抜粋:

>>>>

2011年の第24回東京国際映画祭のコンペティション部門において最高賞を受賞し、日本でも小規模公開ながら大ヒットを記録した映画『最強のふたり』から3年。『最強のふたり』の監督と主演のオマール・シーが再タッグを組んだ期待の最新作が12月26日、ついに公開する。

<ストーリー>
 フランスに来て10年のサンバに、国外退去命令が出ていたことが発覚する。職場を追われ、表立ってはこの国にいられないサンバは、移民支援ボランティアのアリスと出会う。燃え尽き症候群となり、大企業を休職中のアリスは、人生最大のピンチにも関わらず屈託ない笑顔を向けてくるサンバに興味を抱き、彼を救おうとする。周囲の個性的な人々も巻き込んだ、ふたりの風変わりな関係は、ある日、サンバの身に起こった出来事で、思いもよらぬ方向へ進んでいくー。


『サンバ』オリヴィエ・ナカシュ監督インタビュー

—アイディアはどこから?

<<<<

提供された記録:
>>>>

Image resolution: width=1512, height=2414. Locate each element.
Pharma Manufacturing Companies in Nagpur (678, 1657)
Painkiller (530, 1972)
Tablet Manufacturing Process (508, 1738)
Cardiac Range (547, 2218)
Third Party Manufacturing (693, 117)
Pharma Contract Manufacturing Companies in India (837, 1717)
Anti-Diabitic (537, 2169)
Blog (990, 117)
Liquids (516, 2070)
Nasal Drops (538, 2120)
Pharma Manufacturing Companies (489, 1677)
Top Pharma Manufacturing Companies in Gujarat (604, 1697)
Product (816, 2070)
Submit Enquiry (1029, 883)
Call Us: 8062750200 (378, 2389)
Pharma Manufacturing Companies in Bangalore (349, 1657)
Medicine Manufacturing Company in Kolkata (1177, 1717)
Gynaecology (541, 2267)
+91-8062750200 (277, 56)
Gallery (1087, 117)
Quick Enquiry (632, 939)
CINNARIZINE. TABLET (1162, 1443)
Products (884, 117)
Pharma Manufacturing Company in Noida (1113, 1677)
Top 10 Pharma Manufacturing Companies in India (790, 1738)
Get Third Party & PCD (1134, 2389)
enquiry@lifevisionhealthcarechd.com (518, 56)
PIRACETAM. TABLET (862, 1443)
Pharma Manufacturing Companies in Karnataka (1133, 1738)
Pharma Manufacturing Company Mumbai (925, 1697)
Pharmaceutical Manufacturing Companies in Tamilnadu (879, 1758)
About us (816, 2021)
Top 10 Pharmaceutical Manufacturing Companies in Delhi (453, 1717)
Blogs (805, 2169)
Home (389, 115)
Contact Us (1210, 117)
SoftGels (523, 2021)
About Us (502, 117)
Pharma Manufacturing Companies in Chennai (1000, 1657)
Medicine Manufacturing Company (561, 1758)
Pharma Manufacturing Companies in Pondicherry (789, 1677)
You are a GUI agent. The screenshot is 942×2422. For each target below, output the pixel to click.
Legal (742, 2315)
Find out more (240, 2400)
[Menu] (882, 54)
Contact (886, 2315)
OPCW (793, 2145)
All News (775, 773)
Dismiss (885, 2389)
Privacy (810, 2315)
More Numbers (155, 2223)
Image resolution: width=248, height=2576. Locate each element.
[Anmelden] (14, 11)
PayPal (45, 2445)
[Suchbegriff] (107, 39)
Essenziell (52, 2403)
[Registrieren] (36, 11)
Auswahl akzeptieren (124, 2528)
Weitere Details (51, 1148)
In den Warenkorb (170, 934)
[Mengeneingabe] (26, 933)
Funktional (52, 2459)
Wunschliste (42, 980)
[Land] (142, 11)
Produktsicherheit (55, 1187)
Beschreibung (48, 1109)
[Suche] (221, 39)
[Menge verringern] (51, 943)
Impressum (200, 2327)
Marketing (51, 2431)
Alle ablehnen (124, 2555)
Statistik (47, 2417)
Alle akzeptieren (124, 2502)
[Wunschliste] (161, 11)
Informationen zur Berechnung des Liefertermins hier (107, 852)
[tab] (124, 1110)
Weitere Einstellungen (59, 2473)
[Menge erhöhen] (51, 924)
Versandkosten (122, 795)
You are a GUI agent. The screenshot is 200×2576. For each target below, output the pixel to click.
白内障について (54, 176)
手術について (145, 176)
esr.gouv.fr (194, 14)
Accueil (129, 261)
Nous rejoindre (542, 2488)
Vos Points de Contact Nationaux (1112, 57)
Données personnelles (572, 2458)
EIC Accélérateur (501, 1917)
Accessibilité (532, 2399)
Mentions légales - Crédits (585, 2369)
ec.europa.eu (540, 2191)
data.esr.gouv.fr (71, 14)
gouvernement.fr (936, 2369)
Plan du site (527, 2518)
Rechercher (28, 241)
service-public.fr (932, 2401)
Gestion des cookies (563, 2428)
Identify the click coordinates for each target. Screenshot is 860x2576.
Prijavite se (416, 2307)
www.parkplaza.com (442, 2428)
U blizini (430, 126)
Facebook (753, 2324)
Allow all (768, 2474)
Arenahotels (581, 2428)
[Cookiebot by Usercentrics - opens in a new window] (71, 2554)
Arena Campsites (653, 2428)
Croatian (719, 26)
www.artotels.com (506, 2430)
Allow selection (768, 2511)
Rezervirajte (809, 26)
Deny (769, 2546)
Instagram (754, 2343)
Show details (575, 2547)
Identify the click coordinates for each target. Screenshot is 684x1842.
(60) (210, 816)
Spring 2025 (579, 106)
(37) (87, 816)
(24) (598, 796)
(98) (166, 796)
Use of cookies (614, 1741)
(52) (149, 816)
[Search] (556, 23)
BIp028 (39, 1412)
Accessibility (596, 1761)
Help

<<<<

依頼内容 1: 『サンバ』の紹介記事では、サンバはフランスに来て何年になりますか。
依頼内容 2: 『サンバ』の紹介記事を、途切れたところから書き継いでください。

想定される回答 1: 10年です。

想定される回答 2:
「元のアイディア自体は『最強のふたり』以前から具体的ではないけれど考えとしてあった。そして『最強のふたり』の公開後に、たまたまフランスで「フランスに捧げるサンバ」という小説が発売され、その内容もたまたま自分たちが描いていたものとスタートが同じだったんだ。それがきっかけで『サンバ』を映画化しようと思ったきっかけ。ただ、もちろん小説に沿っているだけじゃなくて、例えばアリスみたいにオリジナルのキャラクターや設定を作ったりして自分たちの作品をつくりあげた。」

—『最強のふたり』が大ヒットしたことを受けて、作品づくりに対する意識の変化はあった?

「『最強のふたり』が東京国際映画祭でグランプリに輝いた日は、実はフランスでの公開日と同じだったんだ。フランスでもまだ公開していないのに遠い日本からそのような朗報を受けた時は正直実感がわかなかったけど「これはきっと何かの兆候だ」と思った。実際にそれから様々な国でヒットしたし、日本は兆候が起こった最初の国だったから非常に重要な国だと思っている。ヒットした後、確かに二人で「このあとどうする?」という話になったが、二人ということで心強かったこともあり、これからも自分たちのやってきたことを信じて作品を作ろうと思えた。だから次の作品も社会問題を題材にして、且つこれまで5回に渡って一緒に仕事をしてきたオマール・シーと自分たちの作品をつくりあげたいという思いで『サンバ』が出来上がったんだ。」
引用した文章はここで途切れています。